Eigentlich ein must have für jeden Freund von SP Games inkl. guter(Teil 2) bis sehr guter Story (Teil 1) in einem zauberhaft umgesetzten damals unverbrauchtem Setting. Habe noch alle Orginalteile somit auch noch deren tollen Soundtrack.
 
Mit meiner Combo habe ich schwankend auch so 75 bis 100irgenwas fps (Schatten wie immer bei mir eine Sufe runter und AA auch auf mittel und die Graka auf von 144 auf 75FPS/Herz durchgehend beschränkt und so läuft das ganze auch ziemlich flüssig und konstant. Image sharpening habe ich von 50 auf 65 hochgezogen und schaut alles wirklich sehr scharf aus.

Finde es Interresant das die Combo DSR/Bildschärfe sich gegenseitig verbessern. Habe DSR nie wirklich benutzt da das bild irgendwie so ne art weißen schleier über das bild legt.

Is das bei den meisten games so das man Combo DSR/Bildschärfe gut kombenieren kann ohne das es eben Milchig aussieht oder jetzt nur bei dem einen Speziellem game?

Zum Game: Ja ich finds geil aber bei der "Stadt erkunden" modus was man im hauptmenü wählen kann is zwar nett aber was soll ich erkunden? VOr kurzem MAFIA 2 nochmal gespielt da gibt es wenigstens offene Tankstellen/ /kleidergeschäfte/restaurants wo man kaufen kann speziell bei Waffenläden nicht nur aufheben was grade so "zuhause" im geschäft rumliegt.
Schiessen/ziehlen war auch besser im teil 2 (mit controller) Auto aim is zu heftig oder zu ungenau finde ich beid moduse.

Aber ja trotzdem geiles Spiel finde ich ;)
 
Lief in WQHD mit GTX1080 und nem 2700X wirklich gut.

Spiel hat Spass gemacht, besser als der meiste AAA Action-Kram der heute so erscheint. Kampange hat man halt relativ schnell durchgespielt und 40€ für irgendwie 8-12 Stunden eines Remakes sind halt auch net super günstig.
 
Interessant, das der R9-3900X OC in dem Spiel doppelt so schnell ist wie der i7-4770K/4790K.
Bleibt zu hoffen, dass so gute Optimierung die Zukunft ist und es sich endlich mal lohnt (min doppelt so schnell im Spiele-Index) den Haswell i7 zu ersetzen.

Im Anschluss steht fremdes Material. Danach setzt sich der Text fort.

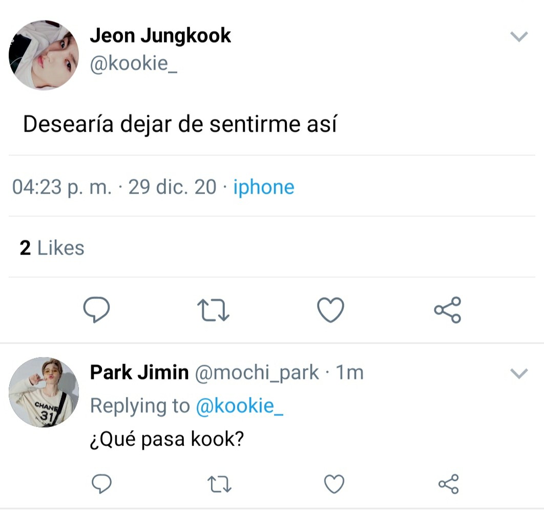Go to Park Jimin's profile name

[x=139, y=372]
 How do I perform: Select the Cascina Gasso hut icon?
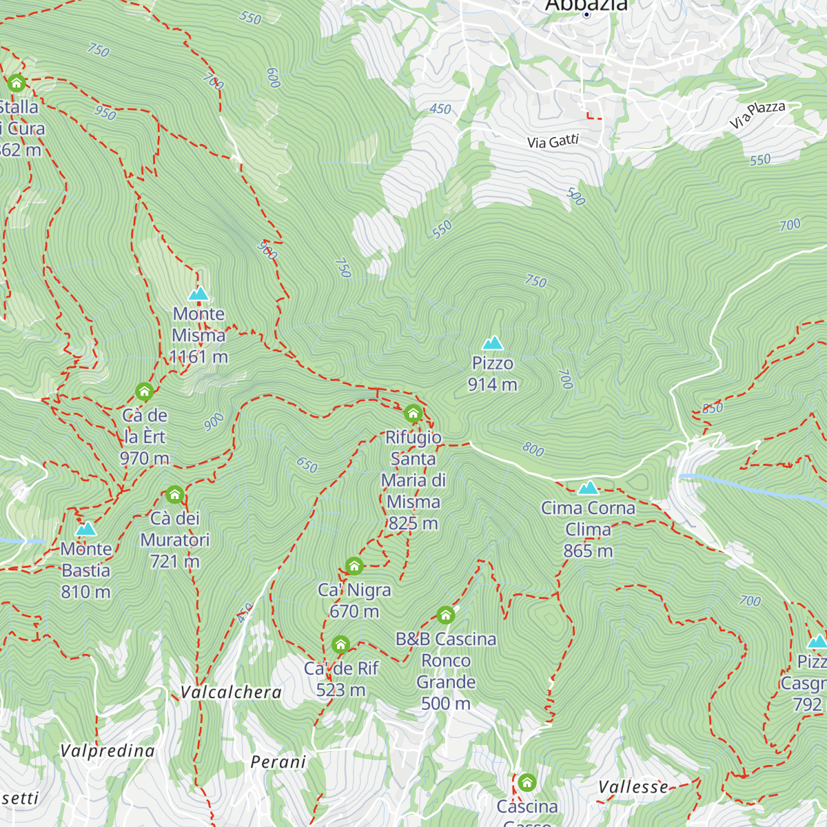coord(527,784)
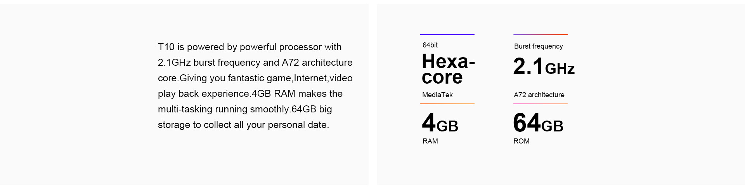Click the A72 architecture label
Screen dimensions: 745x189
(539, 95)
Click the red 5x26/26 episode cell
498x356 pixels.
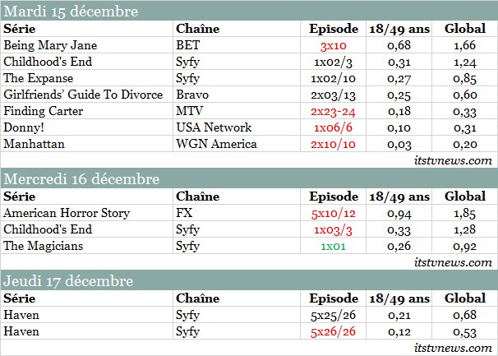[334, 331]
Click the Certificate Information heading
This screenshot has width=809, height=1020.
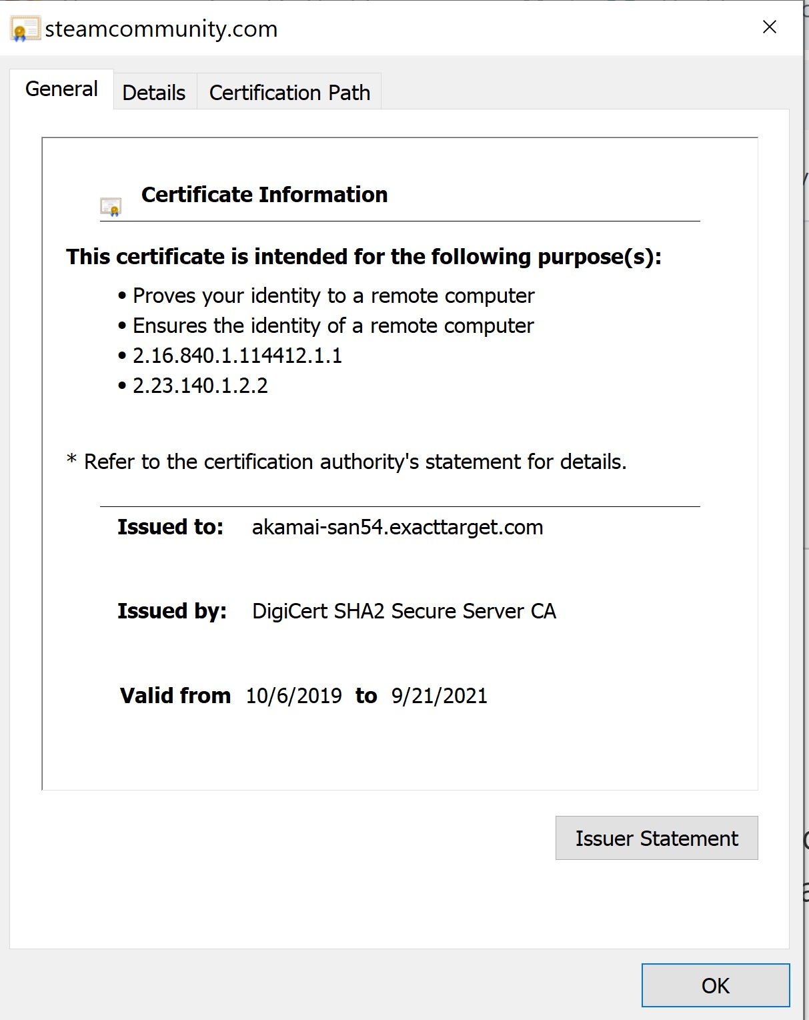coord(264,195)
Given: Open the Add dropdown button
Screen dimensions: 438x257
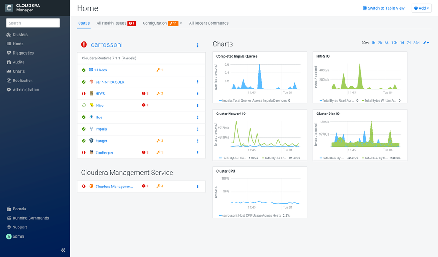Looking at the screenshot, I should click(421, 8).
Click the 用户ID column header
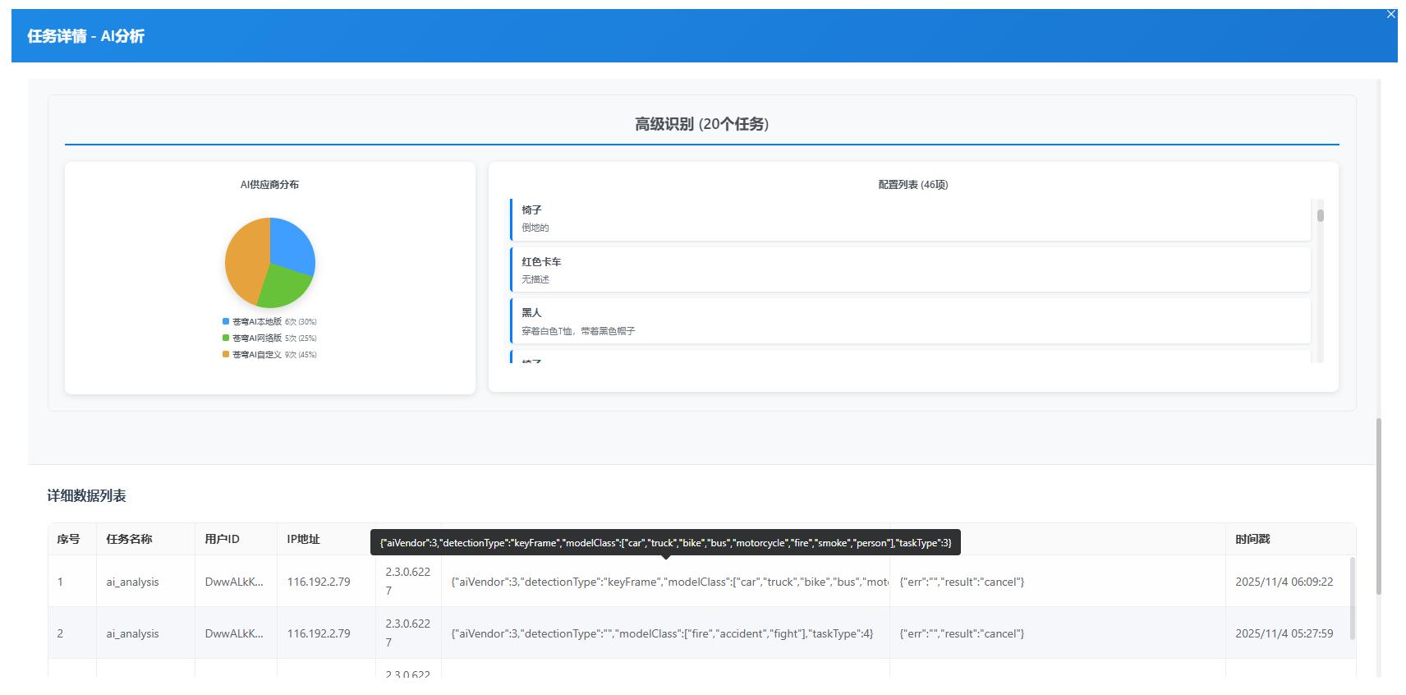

Der R9-5900X sollte den Takt des R9-3900X OC dann im Werkszustand erreichen und mit den Rund 20% mehr IPC nochmal ordentlich was drauflegen.
 
Spiel bietet genau das was ich erwartet habe, Mafia 1 in hübscher Grafik mit durchdachten Details um das ganze in die aktuelle Zeit zu transportieren, Motorräder steuern sich klasse, die Dialoge während der Fahrten wirken durchdacht und im Klassik Modus auf Sehr Schwer ist es für mich fordernd.
 
Zum Game: Ja ich finds geil aber bei der "Stadt erkunden" modus was man im hauptmenü wählen kann is zwar nett aber was soll ich erkunden?

Normalerweise wird sich immer darüber beschwert, dass in Spielen einem immer etwas tausendfach erklärt wird, aber hier begeht Mafia Definitive Edition einen massiven Fehler. Es ist schon erstaunlich das so viele Spieler scheinbar nicht wissen, dass es dort noch 11 Missionen gibt, die einen auch noch das ein oder andere Stündchen beschäftigen. Außerdem gibt es auch noch bei Bertone Postkarten und Hinweise zu 5 weiteren versteckten Autos mit etwas zusätzlichem Gameplay. Es wird einem, wenn ich mich nicht täusche, nicht einmal erklärt, wie man die Tageszeit wechselt, dazu muss man erst mal an den passenden Bilder, die an einer Wand hängen, vorbei laufen.

In jedem (anderen) Open-World Spiel rechnen die Leute, was die Spielzeit angeht, Nebenmission auch nicht aus dem Spielzeit raus, obwohl bei den ganz generischen davon, nicht mal sonderlich viel Spielspaß aufkommt. Mafia geht hier einen anderen Weg, und platziert diese Missionen nicht in der Story. Wobei diese Missionen meiner Meinung nach aber auch in die potentiell mögliche Spielzeit mit eingerechnet gehören, da sie auch nicht schlechter sind, als die Nebenmissionen in (anderen) Open World Spielen. Der Unterschied liegt halt darin, dass man in anderen Spielen teilweise gezwungen ist, solche Missionen in der Story/Kampagne zu spielen, oder diese einem zumindest stark aufgedrängt werden.

Wer aber bereit ist die zusätzlichen Missionen anzugehen, bekommt für seine 40 Euro also sehr wohl mehr als nur eine 10 Stunden Kampagne. Ich finde die 40 Euro absolut fair für die gebotene Qualität, und auch die Spielzeit geht in Ordnung, wenn man ausschöpft, was einem das Spiel anbietet.